Spagna, magie di Draghi e finanza pubblica creativa

Come riferisce oggi Bloomberg, lo scorso anno il fondo spagnolo che gestisce la sicurezza sociale ha effettuato un’operazione acrobatica, beneficiando del calo dei rendimenti sul debito sovrano spagnolo a seguito dell’ormai leggendario “whatever it takes” di Mario Draghi. Operazione suggestiva, ma che produce una serie di rischi potenziali piuttosto seri.

Il Fondo de Reserva de la Seguridad Social nel corso del 2012 ha aumentato la propria quota di debito sovrano spagnolo al 97 per cento del proprio attivo, dal 90 per cento di fine 2011, acquistando circa 20 miliardi di euro di Bonos e vendendo 4,6 miliardi di titoli di stato francesi, olandesi e tedeschi. Oltre il 70 per cento di tali acquisti sono avvenuti nella seconda parte dell’anno.
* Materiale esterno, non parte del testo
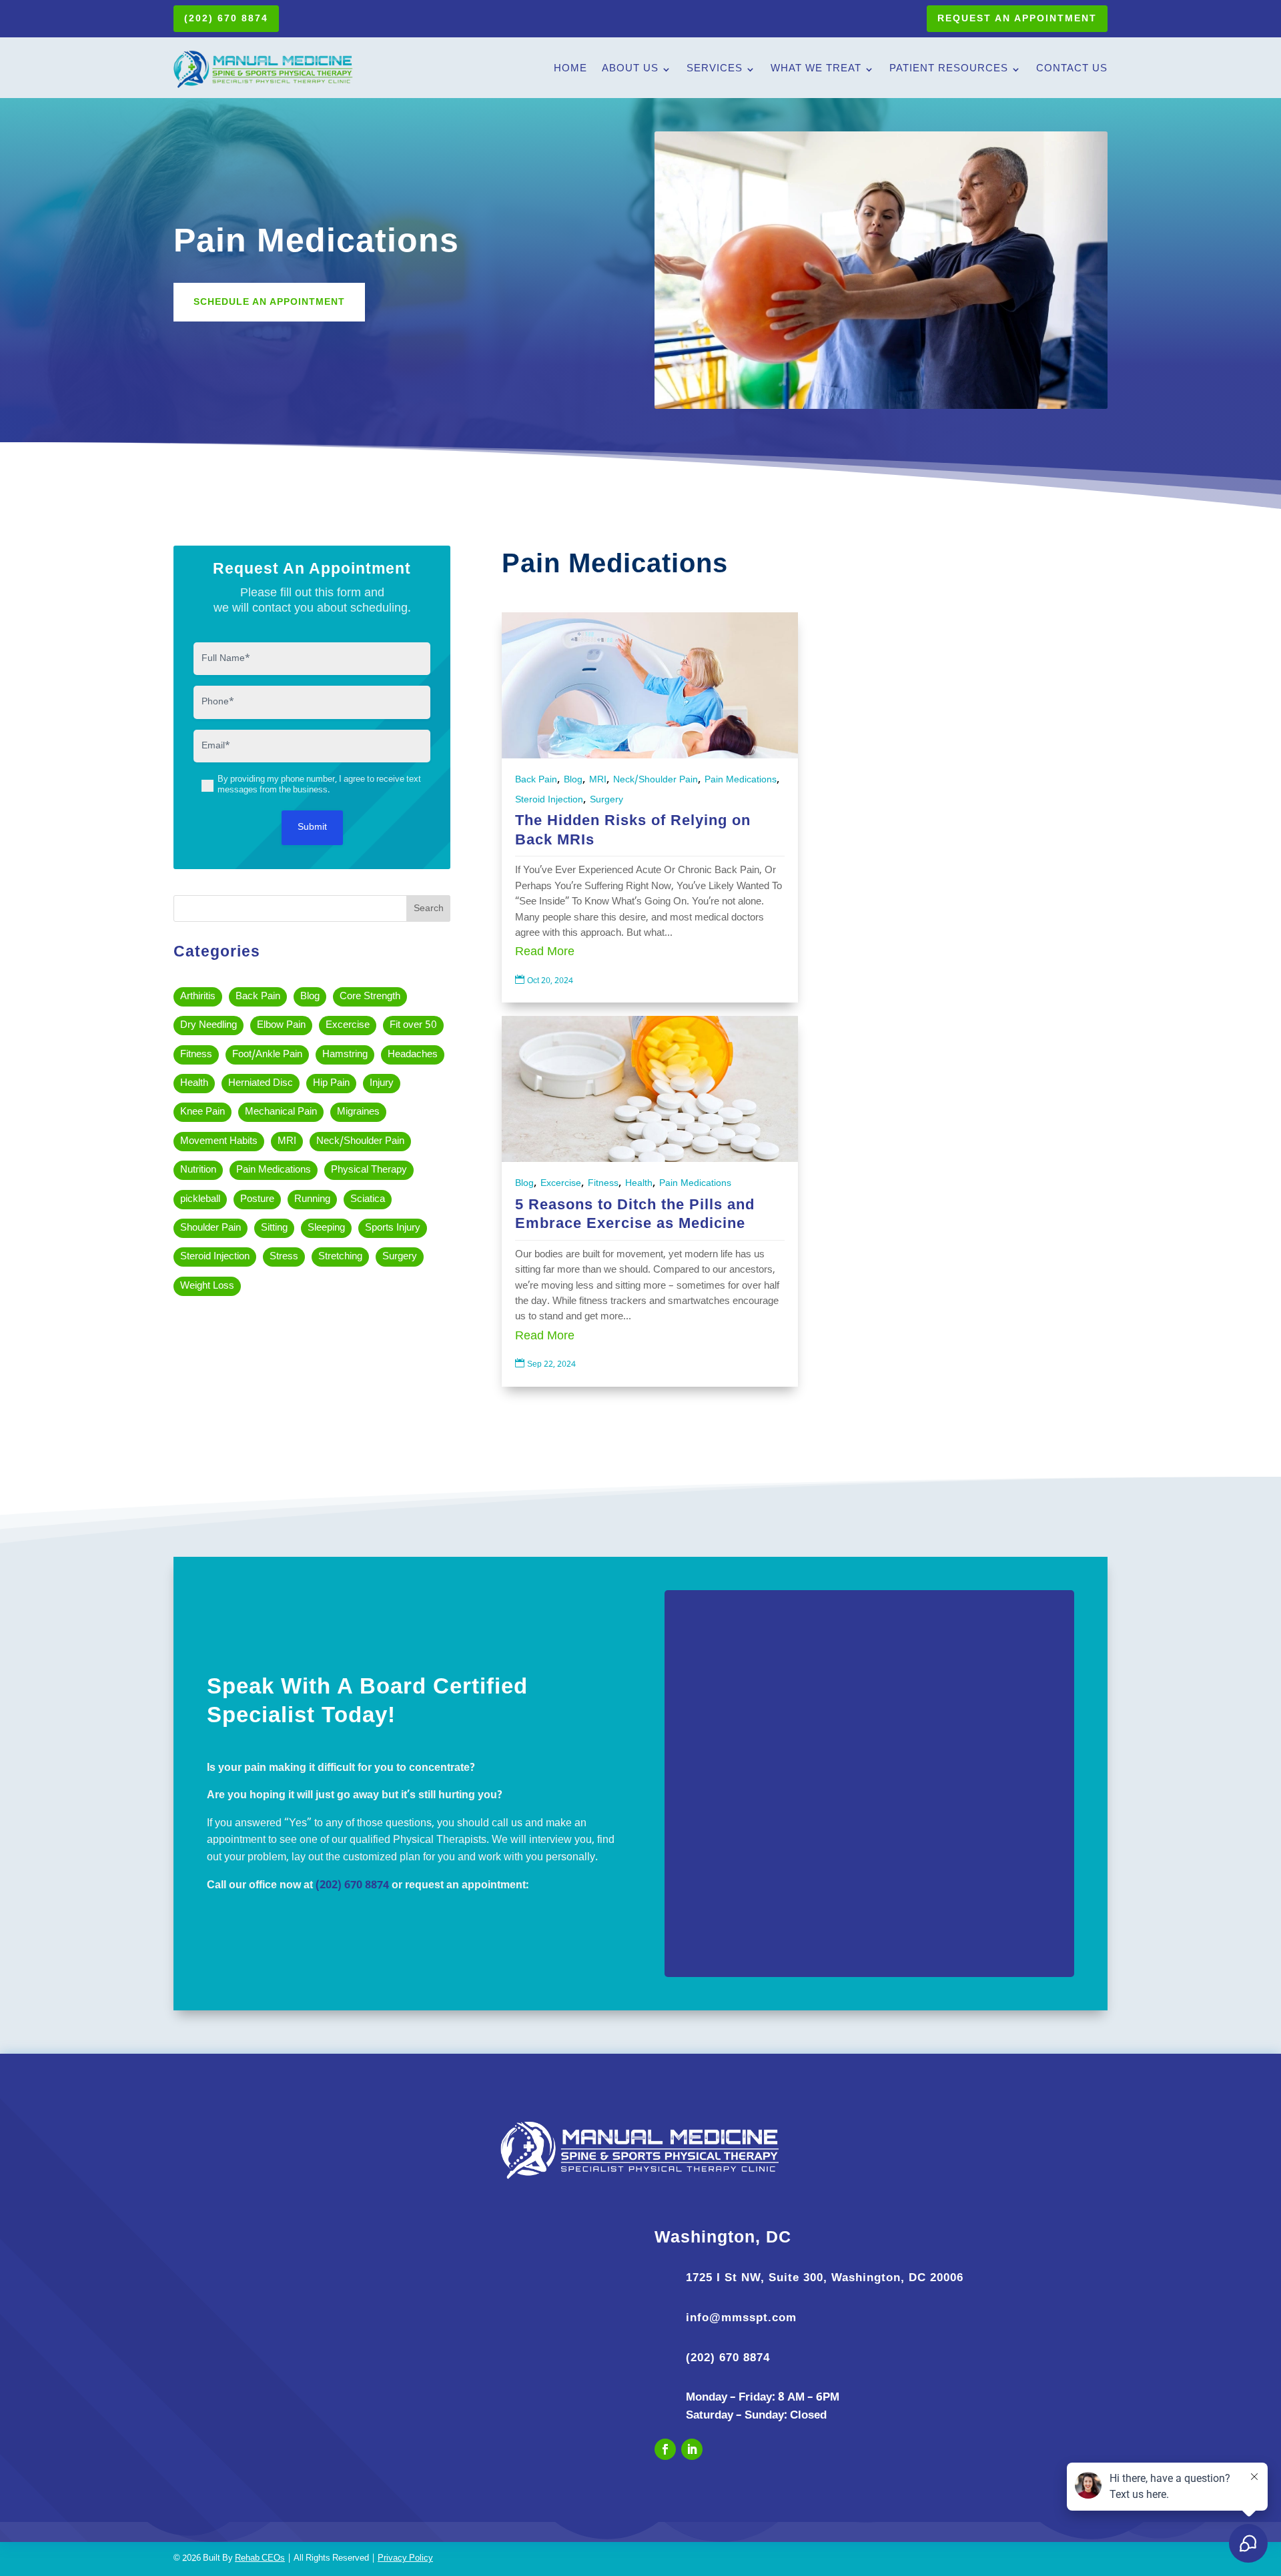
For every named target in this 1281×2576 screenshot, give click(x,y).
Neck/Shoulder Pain (360, 1141)
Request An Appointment (1017, 18)
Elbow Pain (281, 1025)
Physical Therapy (369, 1170)
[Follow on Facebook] (665, 2449)
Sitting (274, 1228)
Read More (544, 952)
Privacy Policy (405, 2558)
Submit (312, 827)
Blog (310, 997)
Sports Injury (392, 1228)
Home (570, 69)
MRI (287, 1141)
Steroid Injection (215, 1257)
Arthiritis (198, 997)
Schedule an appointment (269, 301)
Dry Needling (208, 1025)
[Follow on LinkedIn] (692, 2449)
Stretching (340, 1257)
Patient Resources (948, 69)
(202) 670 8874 (226, 18)
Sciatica (367, 1199)
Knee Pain (202, 1112)
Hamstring (345, 1055)
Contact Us (1072, 69)
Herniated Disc (260, 1083)
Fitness (196, 1055)
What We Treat (816, 69)
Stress (284, 1257)
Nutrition (198, 1170)
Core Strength (370, 997)
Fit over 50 (413, 1025)
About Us (630, 69)
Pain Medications (273, 1170)
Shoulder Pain (210, 1228)
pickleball (200, 1199)
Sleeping (326, 1228)
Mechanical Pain (281, 1112)
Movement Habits (219, 1141)
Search (429, 908)
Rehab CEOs (260, 2558)
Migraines (358, 1112)
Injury (382, 1083)
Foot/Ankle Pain (267, 1055)
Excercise (348, 1025)
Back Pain (258, 997)
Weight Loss (207, 1286)
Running (312, 1199)
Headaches (413, 1055)
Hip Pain (331, 1083)
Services (715, 69)
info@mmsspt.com (741, 2317)
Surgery (399, 1257)
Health (194, 1083)
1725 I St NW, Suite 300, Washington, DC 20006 (824, 2277)
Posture (257, 1199)
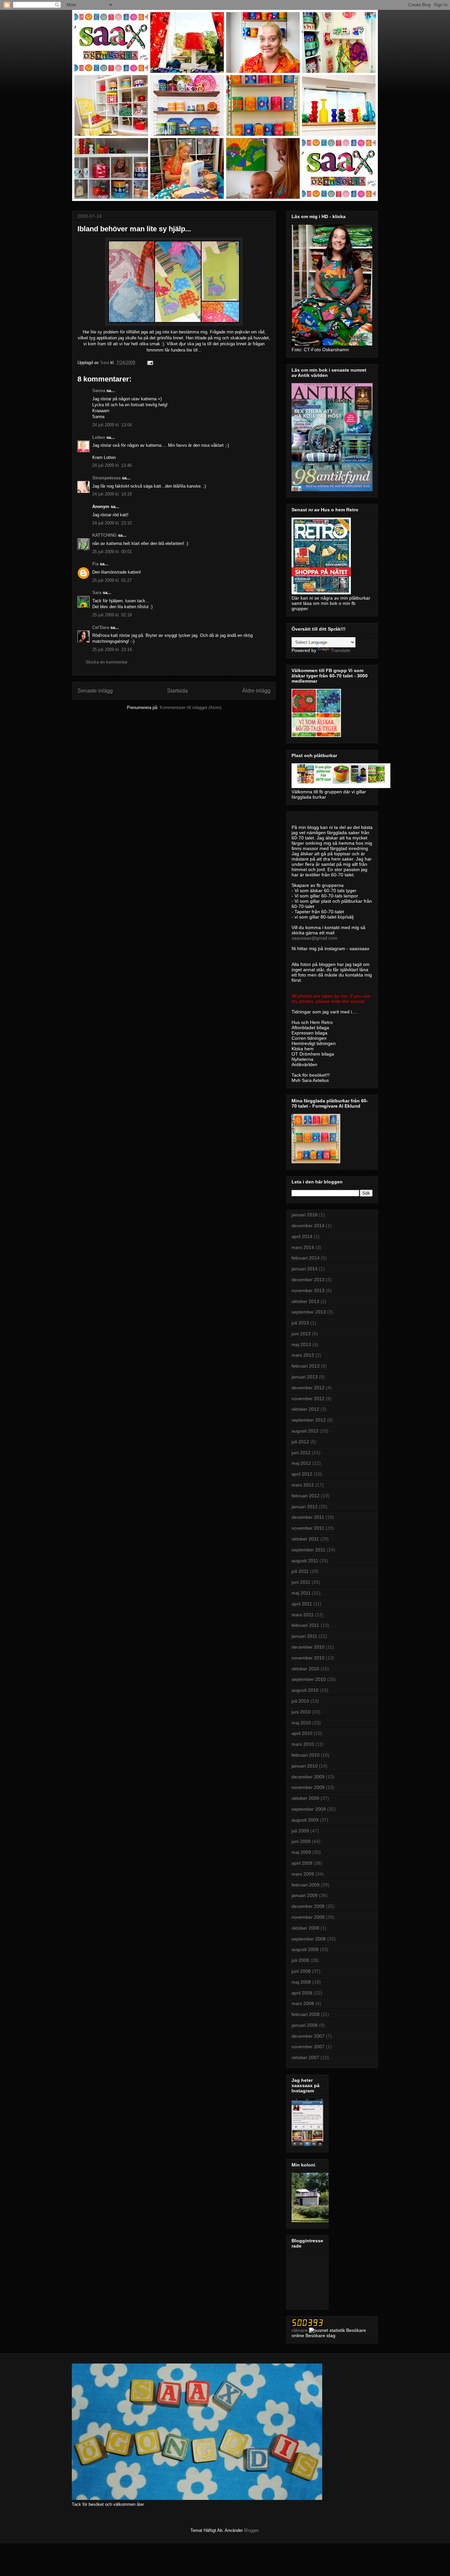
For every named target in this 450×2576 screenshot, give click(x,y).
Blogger (251, 2530)
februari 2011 (305, 1625)
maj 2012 (301, 1463)
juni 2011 (301, 1582)
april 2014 (302, 1236)
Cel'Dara (100, 627)
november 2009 (308, 1787)
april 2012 (302, 1474)
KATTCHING (104, 535)
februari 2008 (306, 2014)
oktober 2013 (305, 1301)
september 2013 (309, 1312)
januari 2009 (305, 1895)
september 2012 (309, 1420)
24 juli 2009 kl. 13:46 (112, 465)
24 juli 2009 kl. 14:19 (112, 494)
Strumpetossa (106, 477)
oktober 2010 (305, 1668)
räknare (300, 2330)
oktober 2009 (305, 1798)
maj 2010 (301, 1722)
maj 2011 (301, 1593)
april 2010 (302, 1733)
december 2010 (308, 1647)
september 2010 (309, 1679)
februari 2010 (306, 1755)
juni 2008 (301, 1971)
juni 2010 (301, 1711)
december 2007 (308, 2036)
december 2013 (308, 1279)
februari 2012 (306, 1495)
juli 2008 (300, 1960)
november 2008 (308, 1917)
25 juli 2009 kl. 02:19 (112, 614)
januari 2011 (304, 1636)
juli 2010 (300, 1701)
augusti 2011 (305, 1560)
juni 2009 (301, 1841)
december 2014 (308, 1225)
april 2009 (302, 1863)
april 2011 (302, 1603)
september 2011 (308, 1549)
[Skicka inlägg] (150, 362)
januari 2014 (305, 1268)
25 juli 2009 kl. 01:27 (112, 580)
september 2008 (309, 1938)
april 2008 (302, 1993)
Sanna (98, 390)
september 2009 (309, 1809)
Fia (95, 563)
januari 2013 (305, 1376)
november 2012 (308, 1398)
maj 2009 (301, 1852)
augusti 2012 (305, 1430)
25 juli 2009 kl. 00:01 (112, 551)
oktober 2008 (305, 1928)
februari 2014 (306, 1257)
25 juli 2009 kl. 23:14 (112, 649)
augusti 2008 (305, 1949)
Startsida (177, 691)
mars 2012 (303, 1484)
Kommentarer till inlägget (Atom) (190, 707)
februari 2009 (306, 1884)
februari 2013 (306, 1366)
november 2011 (308, 1528)
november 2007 (308, 2046)
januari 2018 (305, 1214)
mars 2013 (303, 1355)
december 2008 (308, 1906)
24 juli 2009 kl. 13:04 (112, 424)
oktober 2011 (305, 1539)
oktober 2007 (305, 2057)
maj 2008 (301, 1982)
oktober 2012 (305, 1409)
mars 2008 (303, 2003)
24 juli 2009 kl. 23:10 (112, 523)
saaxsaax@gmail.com (314, 938)
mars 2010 (303, 1744)
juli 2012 (300, 1441)
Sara (96, 592)
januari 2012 (305, 1506)
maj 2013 (301, 1344)
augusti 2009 (305, 1820)
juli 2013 (300, 1322)
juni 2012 (301, 1452)
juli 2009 (300, 1830)
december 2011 (308, 1517)
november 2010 (308, 1657)
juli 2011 (300, 1571)
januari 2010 (305, 1766)
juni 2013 (301, 1333)
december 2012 (308, 1387)
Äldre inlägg (256, 691)
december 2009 (308, 1776)
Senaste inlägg (95, 691)
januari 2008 (305, 2025)
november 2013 (308, 1290)
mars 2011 (303, 1614)
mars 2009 (303, 1874)
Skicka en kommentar (106, 662)
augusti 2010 (305, 1690)
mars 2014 (303, 1247)
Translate (340, 650)
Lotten (98, 437)
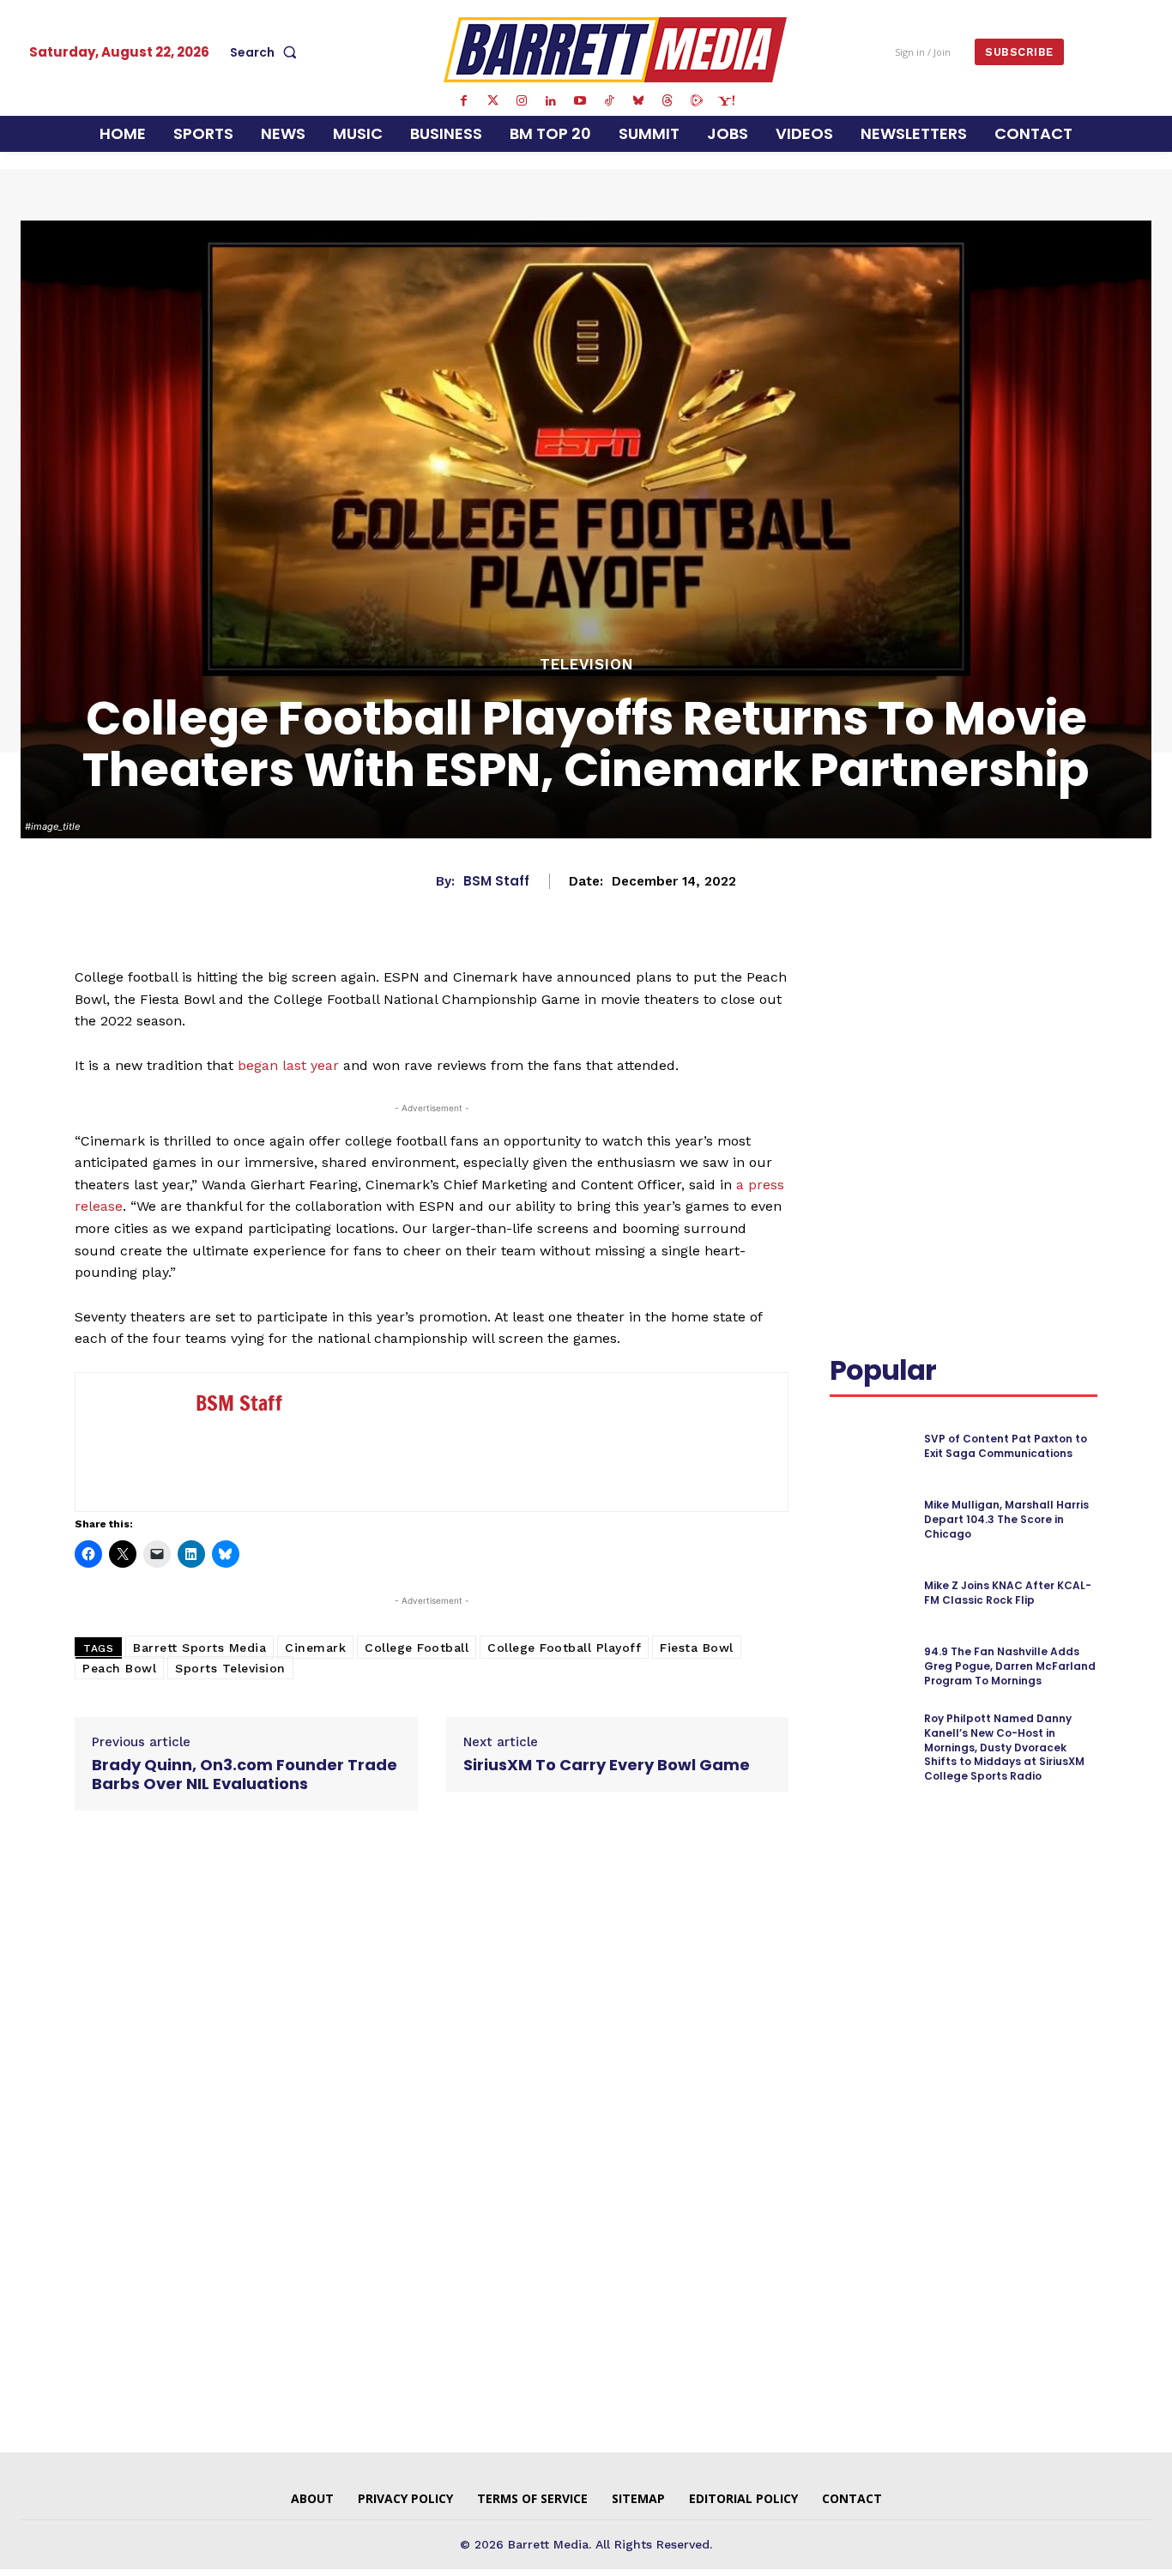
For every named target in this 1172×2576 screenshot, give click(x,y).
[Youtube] (580, 101)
Il fondo ha chiuso il 2012 con un patrimonio netto di 63 miliardi di euro, pari al 6 per cento del Pil spagnolo, ed ha conseguito plusvalenze per 3 miliardi di euro.

Al contempo, però, da settembre dello scorso anno il governo Rajoy ha monetizzato 7 miliardi di euro per poter indicizzare le pensioni spagnole al costo della vita e pagare la tredicesima sulle stesse. Il fondo non si trova esattamente in una condizione di equilibrio finanziario, visto che tra le sue funzioni istituzionali vi è anche quella di erogare i sussidi di disoccupazione. A causa della gravità della crisi e del relativo crollo delle contribuzioni, il fondo lo scorso anno ha smesso di registrare surplus ed è andato in rosso, pari all’1 per cento di Pil, contribuendo alla voragine del 10,2 per cento di deficit-Pil con cui la Spagna ha chiuso l’anno.

Con l’aggravarsi della crisi, il fondo ha dovuto fare di necessità virtù, visto che dal 2010 il governo spagnolo ha cessato le contribuzioni. Ecco quindi la decisione, a luglio dello scorso anno, di aumentare al 35 per cento la quota massima investibile in un singolo titolo, e di portare al 12 per cento la quota massima detenibile di debito del Tesoro spagnolo, il cui totale in febbraio era di 634 miliardi di euro. Il che significa che il fondo può ancora effettuare acquisti di debito sovrano spagnolo per circa 13 miliardi. Il tempismo del cambio di statuto e di politica d’investimento è stato davvero fortunato visto che, solo due settimane dopo, Draghi si impegnava solennemente a contrastare il premio al rischio di convertibilità dei partecipanti all’euro, avviando un robusto rally della periferia. A fine anno, il debito sovrano spagnolo si era rivalutato in media del 6 per cento sull’anno precedente, contro guadagni medi del 4,4 per cento per quello tedesco.

Quindi, per riassumere: il Fondo ha beneficiato di plusvalenze verosimilmente teoriche (cioè non realizzate) sui Bonos spagnoli, ed ha preso profitto su posizioni in titoli di stato olandesi, francesi e tedeschi, che avevano visto un crollo dei rendimenti, e quindi robuste plusvalenze da mietere. In tal modo è riuscito in parte a far fronte, in modalità una tantum, agli esborsi decisi dal governo a beneficio dei pensionati. Incidentalmente, per alcune settimane il Fondo è stato una fonte di domanda aggiuntiva per i collocamenti del Tesoro spagnolo, ed ha ancora cartucce da sparare, in caso di necessità. Superfluo ricordare che, con questo grado di concentrazione pressoché esclusiva in Bonos, se qualcosa andasse storto ed i rendimenti cominciassero a risalire, il Fondo sarebbe costretto a liquidare asset in perdita per pagare le prestazioni sociali. Il che sarebbe evidentemente insostenibile, e rischia di esserlo comunque, visto che la disoccupazione è al 26 per cento e non accenna a rientrare.

Cercare di mantenere equilibrio finanziario usando plusvalenze anziché flussi reddituali correnti crea un rischio potenziale molto elevato. Ora Rajoy deve sperare in qualche altro rally dei rendimenti dei Bonos, per continuare a reggere gli impegni di sicurezza sociale. Oppure sarà costretto a tagliare i benefici pensionistici e quelli di disoccupazione, se non vuole vedere il Fondo prosciugarsi alle dimensioni di una pozzanghera entro pochi anni.

Grazie a Draghi ed alla fantasia tipica della finanza, è arrivato un po’ di ossigeno. Ma il rischio di andare ad un rovinoso  all in nella partita a poker con la crisi è nettamente aumentato.